Text extract =
Reputation: 471
I have created a race table in my cloud project named race. The table contains one integer field and one string field:
Then I try to perform a join query with publicdata.samples.natality and my race table:
SELECT COUNT(*),natality.year FROM [publicdata:samples.natality] natality INNER JOIN [regal-cider-369:ab.race] race ON natality.child_race = race.id GROUP BY 2 LIMIT 50
and I get the following error:
Fields child_race and id have different types int32 and int64, and therefore can't be compared as join attributes
It can be a limitation in the Bigquery engine, and it's ok.
However, the problem is that I can't find any place in the API where I can specify whether I want a field to be int32 or int64 when I create my race table (The only integer data type I've seen up to now in the documentation are STRING, INTEGER, FLOAT, BOOLEAN, TIMESTAMP or RECORD (https://developers.google.com/bigquery/docs/reference/v2/tables#schema.fields.type).
Did I miss something? or is the "natality" sample table using a data type which is not available in the API?

Data block =
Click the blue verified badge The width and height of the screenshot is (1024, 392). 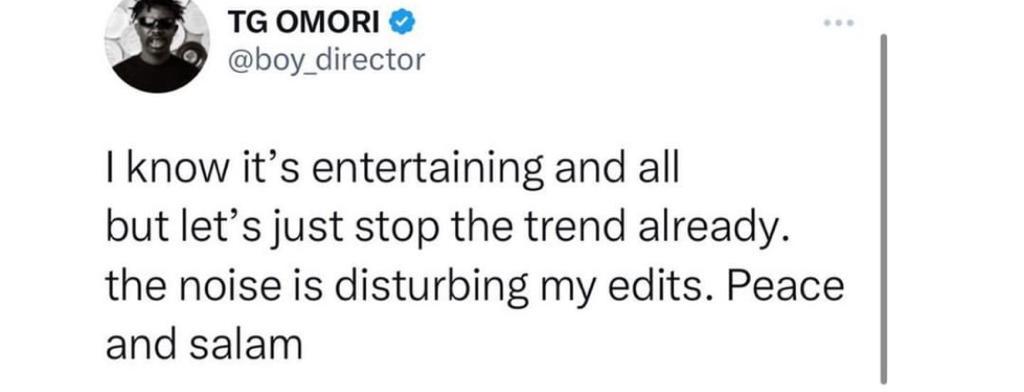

Aim = Resume the forum post about the BigQuery join type error after its final sentence.

The answer =
Upvotes: 2
Views: 5333
Reputation: 26617
All integers in BigQuery should be int64s (BigQuery calls them INTEGER). If they're not, it is a bug. It is possible that some of the sample tables have values where the underlying type is int32, however.
Are you only seeing this on the natality table? If so, we should fix it.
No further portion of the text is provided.